Pour ce qui est de vos véhicules de transport, le plus simple est de les brûler vous-même avant de vous les faire voler par des raclures de la société. En ce qui concerne vos voitures de collection, planquez-les dans votre abris anti-atomique. Vendez vos résidences secondaires, sabordez votre bateau de plaisance privé, précipitez votre hélicoptère contre le siège social de Lutte Ouvrière.

Stockez vos costumes et robes de soirées dans le congélateur : personne n’aura l’idée d’aller les trouver ici. Vos colliers, rubis et autres bijoux précieux devront être ingurgités par voie buccale ; a priori vos agresseurs ne devraient pas être barbares au point d’avoir l’envie subite de vous éventrer. Achetez-vous tout de même des médicaments contre la diarrhée : en dépassant la dose prescrite, vous devriez être atteint de constipation, ce qui vous permettra de conserver vos précieux effets plus longtemps, bien en sécurité, à l’intérieur de vos intestins. Une fois le conflit terminé, mangez des asperges afin de faciliter un glissement en douceur de vos objets de valeur, par voie anale. Surtout si vous avez avalé des lingots d’or.

4- ET SI VOUS VOUS FAITES PRENDRE ? Dans ce cas, assurez-vous immédiatement les services des avocats de Maurice Papon. Prévoyez une procédure longue, jusqu’à la Cour Européenne de Justice, qui, rassurez-vous, saura trouver les arguments pour vous innocenter à coup sûr.

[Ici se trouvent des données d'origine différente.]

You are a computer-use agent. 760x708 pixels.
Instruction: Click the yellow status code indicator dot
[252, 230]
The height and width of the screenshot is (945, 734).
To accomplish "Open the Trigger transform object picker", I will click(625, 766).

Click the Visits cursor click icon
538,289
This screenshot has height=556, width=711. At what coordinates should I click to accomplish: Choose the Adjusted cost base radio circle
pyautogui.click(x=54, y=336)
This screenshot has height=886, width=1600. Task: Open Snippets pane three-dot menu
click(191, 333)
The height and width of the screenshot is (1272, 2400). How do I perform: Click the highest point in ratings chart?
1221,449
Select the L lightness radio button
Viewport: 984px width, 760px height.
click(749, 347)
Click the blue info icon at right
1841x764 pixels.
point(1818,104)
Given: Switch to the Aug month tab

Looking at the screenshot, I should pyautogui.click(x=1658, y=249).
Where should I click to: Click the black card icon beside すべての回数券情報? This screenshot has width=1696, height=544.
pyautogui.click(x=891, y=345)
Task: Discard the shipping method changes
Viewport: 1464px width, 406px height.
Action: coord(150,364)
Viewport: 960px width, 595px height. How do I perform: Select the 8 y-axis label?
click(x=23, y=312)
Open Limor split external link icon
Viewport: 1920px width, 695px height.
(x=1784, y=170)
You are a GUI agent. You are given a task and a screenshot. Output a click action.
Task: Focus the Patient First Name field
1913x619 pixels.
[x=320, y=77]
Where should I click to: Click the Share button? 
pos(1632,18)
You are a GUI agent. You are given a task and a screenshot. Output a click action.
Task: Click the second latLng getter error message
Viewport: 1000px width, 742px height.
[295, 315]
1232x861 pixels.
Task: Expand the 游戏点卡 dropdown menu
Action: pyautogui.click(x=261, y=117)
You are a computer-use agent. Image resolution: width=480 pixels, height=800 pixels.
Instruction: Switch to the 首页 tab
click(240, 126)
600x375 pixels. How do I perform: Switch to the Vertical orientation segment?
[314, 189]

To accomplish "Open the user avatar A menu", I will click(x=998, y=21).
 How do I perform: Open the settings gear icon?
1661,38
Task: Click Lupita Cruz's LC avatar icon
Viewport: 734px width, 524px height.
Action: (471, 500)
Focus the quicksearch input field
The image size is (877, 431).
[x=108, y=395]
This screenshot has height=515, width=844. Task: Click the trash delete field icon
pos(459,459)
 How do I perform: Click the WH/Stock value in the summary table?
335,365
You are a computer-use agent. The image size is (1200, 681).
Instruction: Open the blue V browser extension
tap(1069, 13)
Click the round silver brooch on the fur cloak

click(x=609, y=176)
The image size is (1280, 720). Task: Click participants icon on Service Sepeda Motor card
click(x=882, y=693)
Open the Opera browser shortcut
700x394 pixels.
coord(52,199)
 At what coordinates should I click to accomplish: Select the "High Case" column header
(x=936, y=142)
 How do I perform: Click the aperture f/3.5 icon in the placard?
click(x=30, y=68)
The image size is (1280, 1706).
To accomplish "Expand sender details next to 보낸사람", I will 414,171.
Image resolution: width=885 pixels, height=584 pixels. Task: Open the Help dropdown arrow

Quoiqu’il arrive, niez tout en bloc et rejetez la légitimité du tribunal à vous juger. Dites que vous avez été maltraité en prison, invoquez des délais de prescription, dénoncez un « acharnement médiatique », défendez la thèse du complot, commandez à un nègre l’écriture d’un livre signé de votre nom, apportez vos preuves : les tickets de bus, vos exemplaires de L’Huma, une photo de vous en compagnie de José Bové, votre abonnement au RMI (celui de votre chauffeur dont vous aurez préalablement falsifié le nom pour mettre le votre à la place)… tout ce qui pourrait convaincre vos bourreaux que vous n’êtes pas un nanti qui suce le sang du peuple. Afin d’être dispensé de peine, faites valoir un certificat établissant un état d’aliénation mentale, ou une maladie incompatible avec la vie en milieu carcéral. Dans l’idéal, faites-vous élire Président de la République (achetez-vous Le Pen comme adversaire au second tour des élections).

En conclusion, rappelez-vous que le temps vous est favorable car les traînes savates n’ont pas les moyens financiers nécessaires à une révolte durable. Il est donc pour vous urgent d’attendre et de gagner du temps. Si vos employés veulent négocier, dites que la conjoncture est délicate, que vous êtes au bord du dépôt de bilan ou que vous êtes occupé dans les toilettes. D’une manière générale, que vous soyez patron ou élu, laissez pourrir la situation. Utilisez les médias pour saper le moral des prolétaires en déclarant que « c’est l’intérêt général qui compte », « ce n’est pas la rue qui gouverne », « je fais ce que je veux et je vous emmerde ». On peut espérer raisonnablement qu’une fois les caprices du peuple atténués, notre guide Jean-Pierre Raffarin fera instaurer un impôt sur l’infortune qui s’adressera aux faibles revenus et qui servira à vous indemniser pour les dommages que vous avez subi durant cette désagréable période.